Wimbledon unveiled a sweeping prize money increase on Thursday, boosting total payouts by 20 percent in what the All England Club described as by far the largest annual increase in the tournament’s history. Singles champions at the grass-court Grand Slam will take home 3.6 million pounds, equivalent to roughly 4.8 million dollars, when the event begins on June 29.
Total prize money including player per diems will reach 64.2 million pounds, or approximately 85.8 million dollars. The announcement comes at a moment of genuine tension between the sport’s biggest stars and the Grand Slam tournaments over how revenues are divided, with players growing increasingly organized in their push for a larger share.
A significant offer that still falls short of player demands
The gap between what players asked for and what Wimbledon delivered is not trivial. Ahead of the announcement, player representatives had advocated for a total prize pool of 71 million pounds, nearly seven million pounds more than what the club offered. Those discussions involved Larry Scott, the former WTA chief executive who has been advising players in their negotiations with the four Grand Slams.
The All England Club’s chair acknowledged the distance between the two positions while defending the scale of the increase as meaningful and substantial. She expressed hope that players would recognize the significance of what was being offered, pointing to improvements across every round of the draw including qualifying, which will see a 25 percent overall increase. First-round prize money will rise 21 percent to 80,000 pounds per player. Runners-up in both singles draws will receive 1.8 million pounds each, an 18 percent jump from last year.
Players have been vocal and increasingly coordinated
The prize money dispute did not emerge in isolation. More than a year ago, 20 leading players signed a joint letter addressed to the heads of all four Grand Slams, requesting both higher prize money and a more meaningful role in tournament decision-making. The situation escalated ahead of the French Open, when top-ranked players on both tours spoke publicly about the need for collective action. One of the sport’s top women’s players raised the possibility of a boycott if demands continued to go unmet, while several men’s players echoed similar frustrations.
At Roland Garros, the protest took a structured form. Top-ten players limited their media availability to 15 minutes each in a coordinated symbolic gesture directed at the tournament and its revenue distribution practices. The move signaled that player sentiment had shifted from private negotiation to public pressure.
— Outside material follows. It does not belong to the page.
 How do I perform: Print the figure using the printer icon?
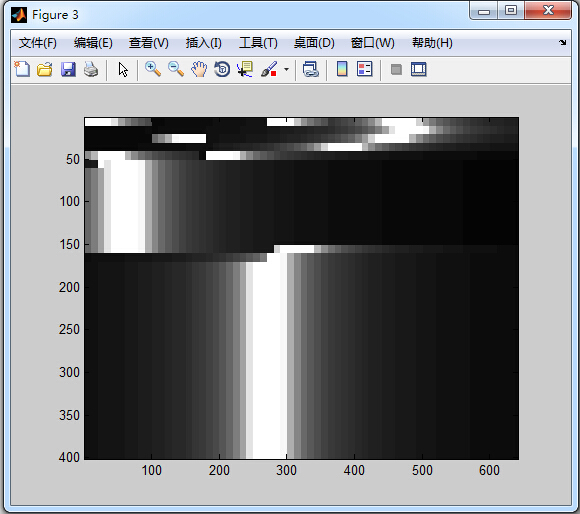(x=91, y=69)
The financial balance Wimbledon must maintain
Raising prize money at Wimbledon is not purely a matter of choosing a number. Ninety percent of any distributable financial surplus generated by the tournament flows directly to the Lawn Tennis Association, the governing body for tennis and padel in Britain. The LTA uses those funds to support grassroots participation, renovate community courts, develop elite players, and operate the warm-up grass-court events that lead into Wimbledon each summer.
In 2025, the Wimbledon surplus reported by the LTA fell four percent compared to the prior year, landing at 48.6 million pounds. Total LTA revenue still grew two percent, aided in part by the addition of a women’s tour event at Queen’s Club. That financial context shapes every conversation about how much more the tournament can direct toward players without affecting the broader ecosystem it funds.
Wimbledon remains the oldest and most prestigious Grand Slam. Iga Swiatek returns as the defending women’s champion. Carlos Alcaraz, last year’s men’s finalist, will be absent due to a wrist injury, leaving the men’s draw without one of its most anticipated storylines.